Ukraine founds new Orthodox church to reduce Russian influence

‘It is a church without Putin,’ declares Ukrainian president Petro Poroshenko

Newly elected Metropolitan of Kiev and All Ukraine  Epifaniy Sergiy Dumenko conducts the first liturgy since the creation of a new Ukrainian church independent from Russia in the Saint Michaels Golden-Domed Cathedral in Kiev on December 16th, 2018. Photograph:  Genya Savilov

Newly elected Metropolitan of Kiev and All Ukraine Epifaniy Sergiy Dumenko conducts the first liturgy since the creation of a new Ukrainian church independent from Russia in the Saint Michaels Golden-Domed Cathedral in Kiev on December 16th, 2018. Photograph: Genya Savilov

 

Kiev has hailed the foundation of a new Ukrainian Orthodox Church as a historic moment in the nation’s struggle to end centuries of Russian domination.

At a church synod in Kiev’s 11th-century St Sophia’s cathedral, bishops from different Orthodox denominations united to create the new church and elect Metropolitan Epifaniy (39) as its leader.

The council was attended by all senior clerics from the Kiev Patriarchate and the Ukrainian Autocephalous Orthodox Church, but only by two bishops from the Moscow Patriarchate – a bastion of Kremlin influence in Ukraine, where more than 10,300 people have died in four years of fighting against Russian-led militia.

“This is the day we finally secure our independence from Russia, ” Ukrainian president Petro Poroshenko told thousands of people in a snowy St Sophia’s square on Saturday.

As they waved Ukrainian flags and chanted “Glory! Glory!” Mr Poroshenko quoted the country’s national bard, Taras Shevchenko, in saying that his country would no longer “drink Moscow poison from Moscow’s cup”.

“What kind of church is it? It is a church without Putin. It is a church without Kirill,” Mr Poroshenko declared, referring to Russian president Vladimir Putin and the patriarch of the Russian Orthodox Church.

Russian authorities

“It is a church with no prayers for the Russian authorities or for Russian troops. Because the Russian authorities and Russian troops murder Ukrainians. But it is a church that is with God and a church that is with Ukrainians.”

The Ecumenical Patriarchate of Constantinople – traditionally “first among equals” in the Orthodox world – granted Ukraine’s request for church independence in October and decreed an end to 332 years of Russian authority over Ukraine’s religious affairs.

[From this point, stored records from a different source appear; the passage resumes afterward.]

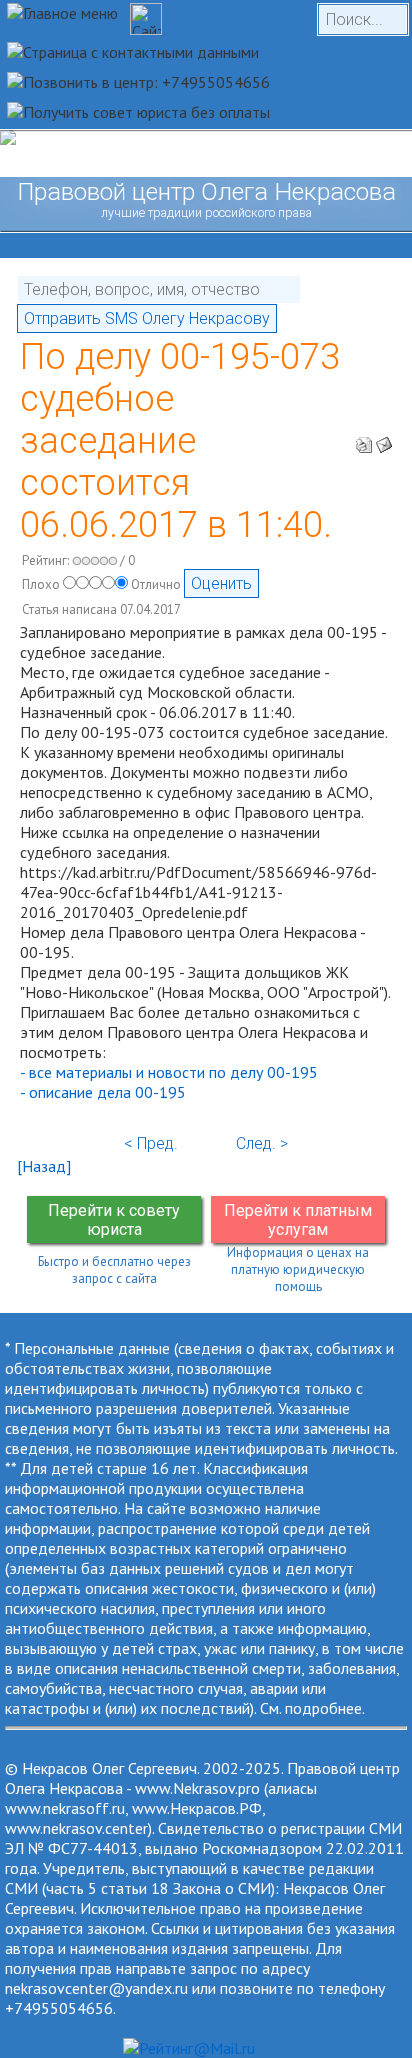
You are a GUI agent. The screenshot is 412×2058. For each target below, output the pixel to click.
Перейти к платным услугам (298, 1220)
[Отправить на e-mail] (384, 439)
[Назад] (44, 1166)
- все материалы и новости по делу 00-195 (169, 1072)
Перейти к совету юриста (114, 1220)
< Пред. (151, 1143)
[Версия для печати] (364, 439)
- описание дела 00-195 (103, 1092)
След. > (262, 1143)
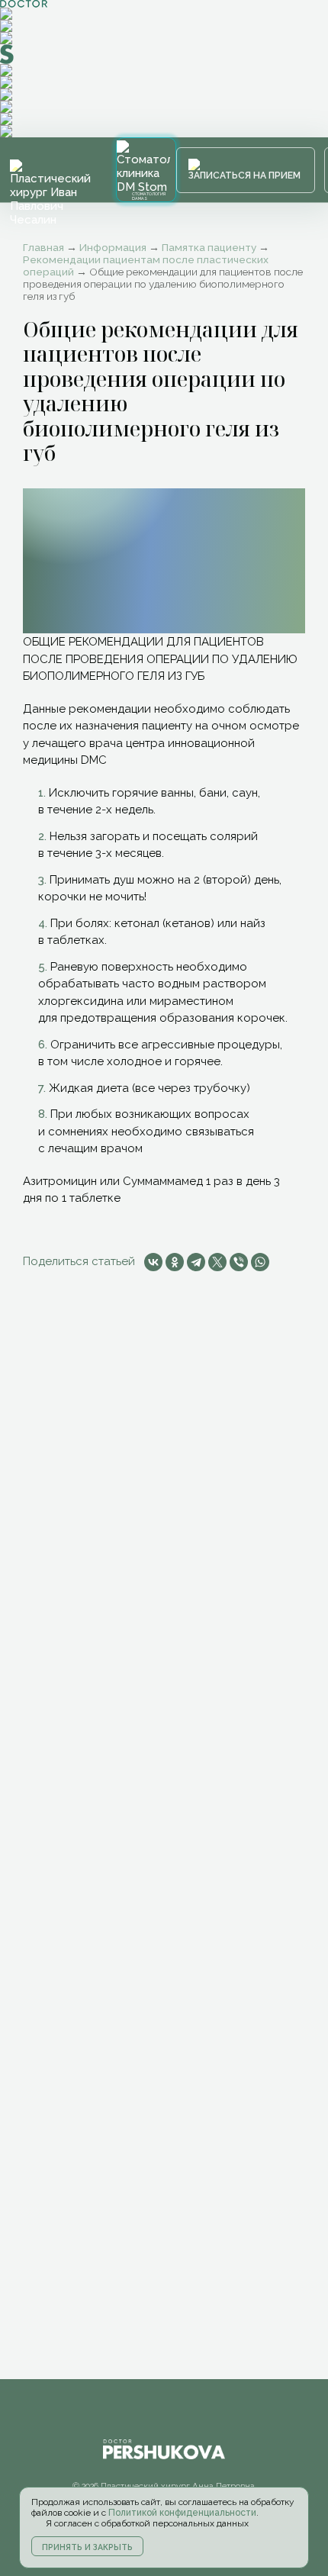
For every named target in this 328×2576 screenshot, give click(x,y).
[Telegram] (196, 1262)
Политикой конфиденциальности (182, 2512)
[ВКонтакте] (153, 1262)
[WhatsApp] (260, 1262)
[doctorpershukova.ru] (51, 193)
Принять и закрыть (87, 2547)
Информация (112, 247)
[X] (217, 1262)
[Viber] (239, 1262)
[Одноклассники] (175, 1262)
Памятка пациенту (209, 247)
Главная (43, 247)
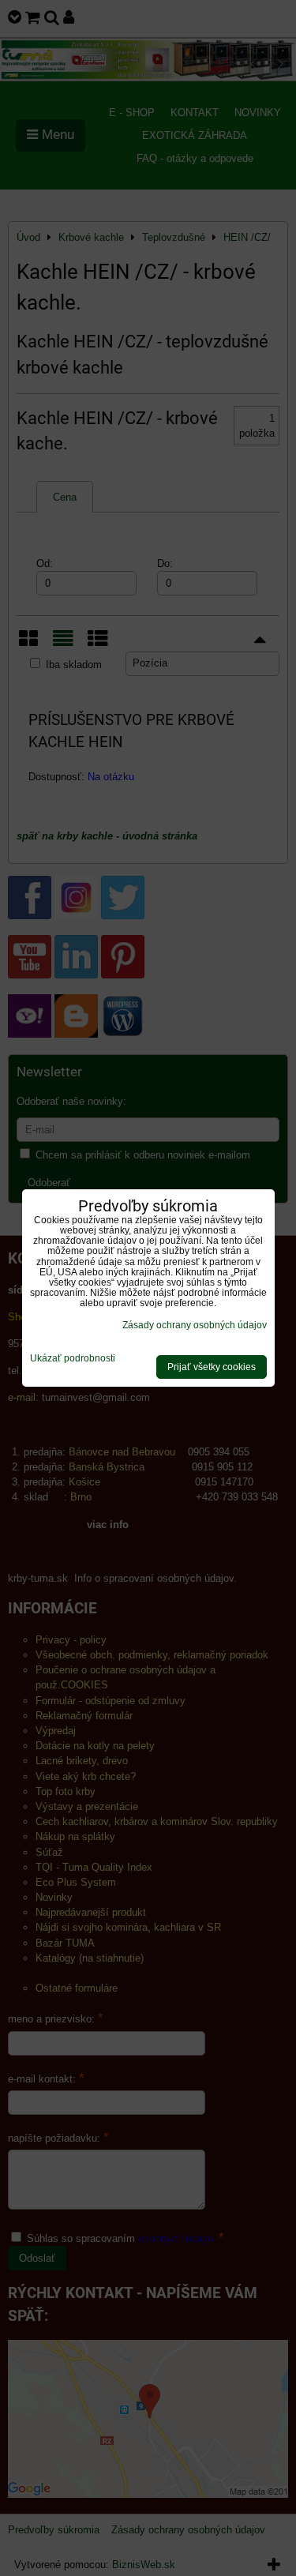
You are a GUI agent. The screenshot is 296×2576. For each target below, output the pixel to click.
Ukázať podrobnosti (72, 1359)
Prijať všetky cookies (211, 1366)
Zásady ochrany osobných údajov (194, 1325)
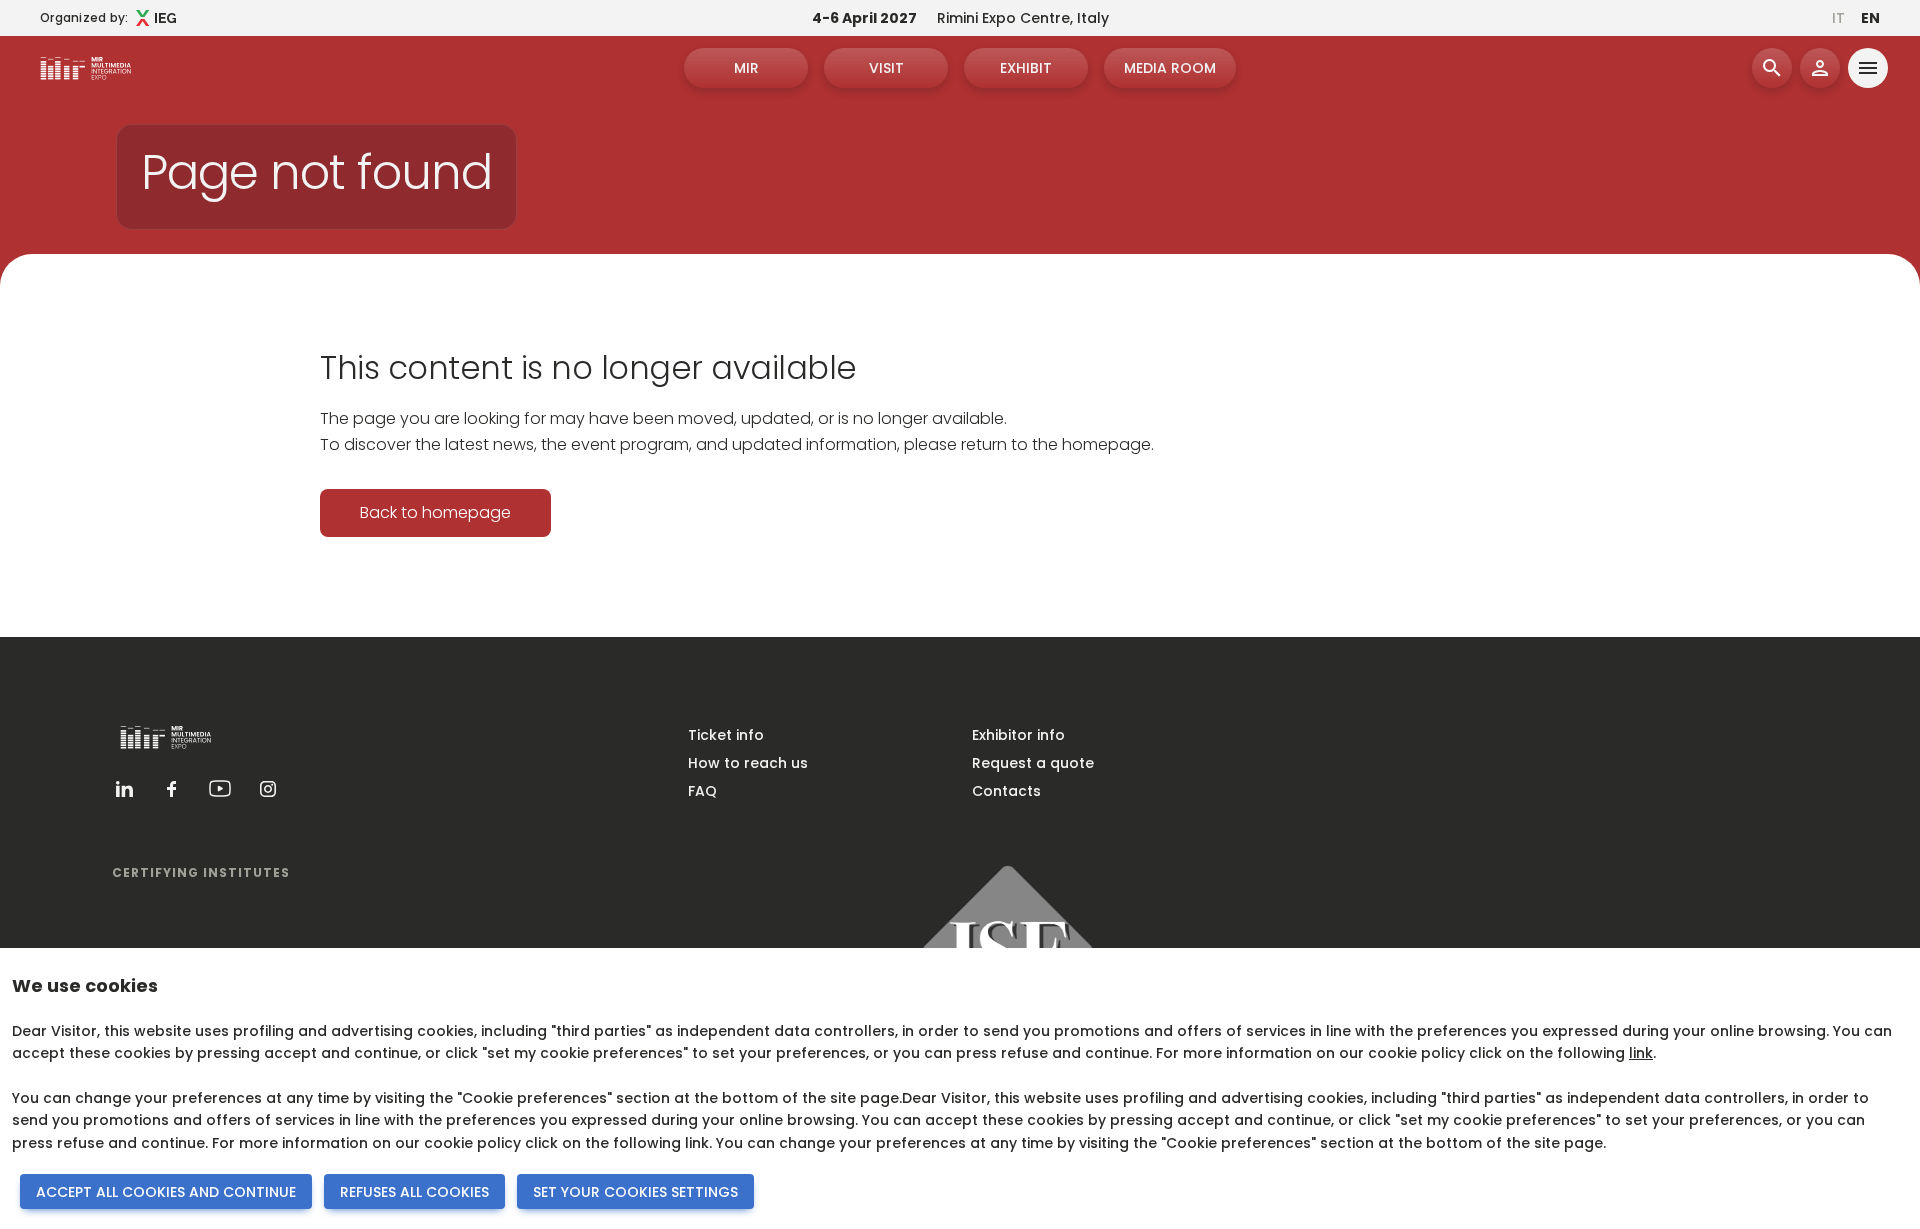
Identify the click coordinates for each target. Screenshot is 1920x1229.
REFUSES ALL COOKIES (414, 1192)
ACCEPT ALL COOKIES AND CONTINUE (166, 1192)
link (1641, 1053)
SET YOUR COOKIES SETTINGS (635, 1192)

The decision prompted Russia to sever ties with the Istanbul-based patriarchate, and to warn of more bloodshed in Ukraine over the control of monasteries now held by the Moscow Patriarchate.

The Kremlin has pledged to “defend the interests” of Moscow Patriarchate followers in Ukraine and accused Mr Poroshenko of meddling in religious affairs to boost his popularity before elections next March.

Some 4,000 members of the police force, national guard and military provided security in Kiev on Saturday, at a time of heightened tension in Ukraine.

Ten regions are under martial law following Russia’s capture last month of three Ukrainian naval ships and 24 crewmen in the Black Sea and, on Sunday, Mr Poroshenko warned that “the threat of Russian troops invading remains”.

He will go to Istanbul with Epifaniy to receive the decree of church independence – known as a tomos of autocephaly – from Ecumenical Patriarch Bartholomew on January 6th, the holiday of Epiphany.

Harsh reaction

“This is great, it has given us a real lift. We waited a long time for this and it was hard to believe it would actually happen,” said Kiev resident Heorhiy Pisarenko, after hearing the bells ring out in celebration from St Sophia’s.

“But we can expect a harsh reaction from Russia, especially at churches that were given over to the Moscow Patriarchate,” he added.

“We know that church unification is a big problem for Moscow,” said his wife, Tatyana.

“They will use hybrid methods, infiltration and the traditional Russian way of making it look as if local right-wingers are behind it – just like in 2014, but with even more aggression.”

They spoke close to Kiev’s Maidan square, the epicentre of Ukraine’s 2014 revolution, which pivoted the country towards the West and prompted Russia to annex Crimea and foment a war in the Donbas region.

“I’m not a religious person, so for me this is more of a political question,” said Yevgeniy Zamula (49), who travelled eight hours by bus with his family from the eastern city of Kharkiv to be in the crowd at St Sophia’s square.

“Church independence will reduce the influence of the enemy state here, because the Moscow Patriarchate preaches a line that is hostile to Ukraine,” added Mr Zamula, who served in an artillery unit near the frontline in 2015-2016.

The Moscow Patriarchate accuses Ukraine’s security services of pressuring its priests by questioning them and searching church premises, but Mr Poroshenko and Epifaniy insisted that no one would be forced to join the new church.

“The doors of our church are open to all,” declared Epifaniy, who said Moscow Patriarchate clerics and followers would be welcomed “with brotherly love and mutual respect”.